ABC News obtained video showing the chaos and complexities faced by authorities and asylum seekers in the growing border crisis. According to federal authorities, a million asylum seekers and migrants are forecast to cross into the U.S. during the 2019 fiscal year, the majority of them families with children traveling from Central America, like the ones seen in this video.
President Donald Trump has threatened to shut down all or parts of the 2,000-mile long U.S. border with Mexico, accusing Mexico of doing too little to stop the record flow of asylum-seeking families and unaccompanied minors into the U.S.
This video shows three Mexican police officers intervening that December morning. The first wades into the water, moving his way toward the screaming children. Another is edging his way along the bottom of the border fence toward the hole through which the asylum seekers went under and through.
The man with the cut, in a burgundy shirt, carries a screaming child to the bank.
A Honduran mother and her children and another unidentified woman are waiting to cross. A Honduran mother and her children and another unidentified woman are waiting to cross. Custom and Border Patrol policy prevented U.S. officials from intervening, a CBP spokesperson said.
Border agents can be heard yelling at the women: “You’re going to traumatize this poor child. She’s crying, if she crosses the child can drown.”
The Mexican police beseech one of the Honduran children not to go through. A female Mexican officer yanks a child out of a mother’s arms and takes her up the bank on the Mexican side.
The officers on both sides are unsure which children belong to which adults. Their own calls and directions are pierced by the cries of children.
The Mexican officer edging his way toward the hole finally jumps in, blocking it with his body. No one else can come through. But there’s a woman who has just crossed. The Mexican officers and the Border Patrol agents erroneously believe she is one of the children’s mothers. The woman hesitates, hands over mouth, deliberating between rejoining her sister’s family on the Mexican side or making an asylum claim in the U.S.

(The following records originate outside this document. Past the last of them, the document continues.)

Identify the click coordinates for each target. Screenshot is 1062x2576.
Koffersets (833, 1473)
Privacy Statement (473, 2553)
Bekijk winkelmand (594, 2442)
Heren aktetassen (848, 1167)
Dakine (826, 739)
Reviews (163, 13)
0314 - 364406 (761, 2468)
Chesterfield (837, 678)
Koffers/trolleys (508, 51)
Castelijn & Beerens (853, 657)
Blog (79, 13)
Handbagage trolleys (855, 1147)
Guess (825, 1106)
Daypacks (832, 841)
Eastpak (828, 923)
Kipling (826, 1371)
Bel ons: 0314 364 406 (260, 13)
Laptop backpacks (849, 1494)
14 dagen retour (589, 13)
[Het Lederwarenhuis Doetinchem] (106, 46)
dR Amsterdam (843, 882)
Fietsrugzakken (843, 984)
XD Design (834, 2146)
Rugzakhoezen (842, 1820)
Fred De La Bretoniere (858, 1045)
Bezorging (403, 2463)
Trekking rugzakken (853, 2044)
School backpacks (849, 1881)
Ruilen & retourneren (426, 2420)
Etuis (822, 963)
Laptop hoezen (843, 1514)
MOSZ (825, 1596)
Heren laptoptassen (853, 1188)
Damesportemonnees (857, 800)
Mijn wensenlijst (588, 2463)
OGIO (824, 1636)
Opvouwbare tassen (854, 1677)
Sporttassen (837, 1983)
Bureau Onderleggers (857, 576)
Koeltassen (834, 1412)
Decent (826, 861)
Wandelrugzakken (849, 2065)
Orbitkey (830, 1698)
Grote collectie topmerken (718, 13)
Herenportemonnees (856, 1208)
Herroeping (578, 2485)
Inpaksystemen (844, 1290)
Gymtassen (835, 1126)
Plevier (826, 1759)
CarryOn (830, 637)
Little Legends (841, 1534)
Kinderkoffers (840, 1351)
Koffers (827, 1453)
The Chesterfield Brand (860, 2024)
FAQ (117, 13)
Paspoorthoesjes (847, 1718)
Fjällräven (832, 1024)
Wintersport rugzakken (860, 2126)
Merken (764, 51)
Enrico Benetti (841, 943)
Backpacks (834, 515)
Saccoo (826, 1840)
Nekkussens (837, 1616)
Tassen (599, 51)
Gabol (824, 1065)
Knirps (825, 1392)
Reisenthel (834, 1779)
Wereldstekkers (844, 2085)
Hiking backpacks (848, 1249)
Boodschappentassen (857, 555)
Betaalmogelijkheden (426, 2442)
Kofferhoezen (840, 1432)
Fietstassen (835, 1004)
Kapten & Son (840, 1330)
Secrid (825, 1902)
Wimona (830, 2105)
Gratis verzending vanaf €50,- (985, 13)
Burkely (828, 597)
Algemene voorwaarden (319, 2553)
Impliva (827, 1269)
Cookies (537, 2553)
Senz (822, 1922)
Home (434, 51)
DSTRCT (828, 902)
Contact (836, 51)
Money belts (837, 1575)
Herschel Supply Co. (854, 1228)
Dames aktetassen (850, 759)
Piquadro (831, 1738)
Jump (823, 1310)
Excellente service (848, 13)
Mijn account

CBP officials later told ABC News they have not been able to find the woman in their records despite having processed her and taken her asylum application. But her sister, who remained on the Mexican side of the border with her two children, later went to a Mexican migrant shelter where she spent Christmas night. The following day they left. Like many asylum seekers, they didn’t say where they were going.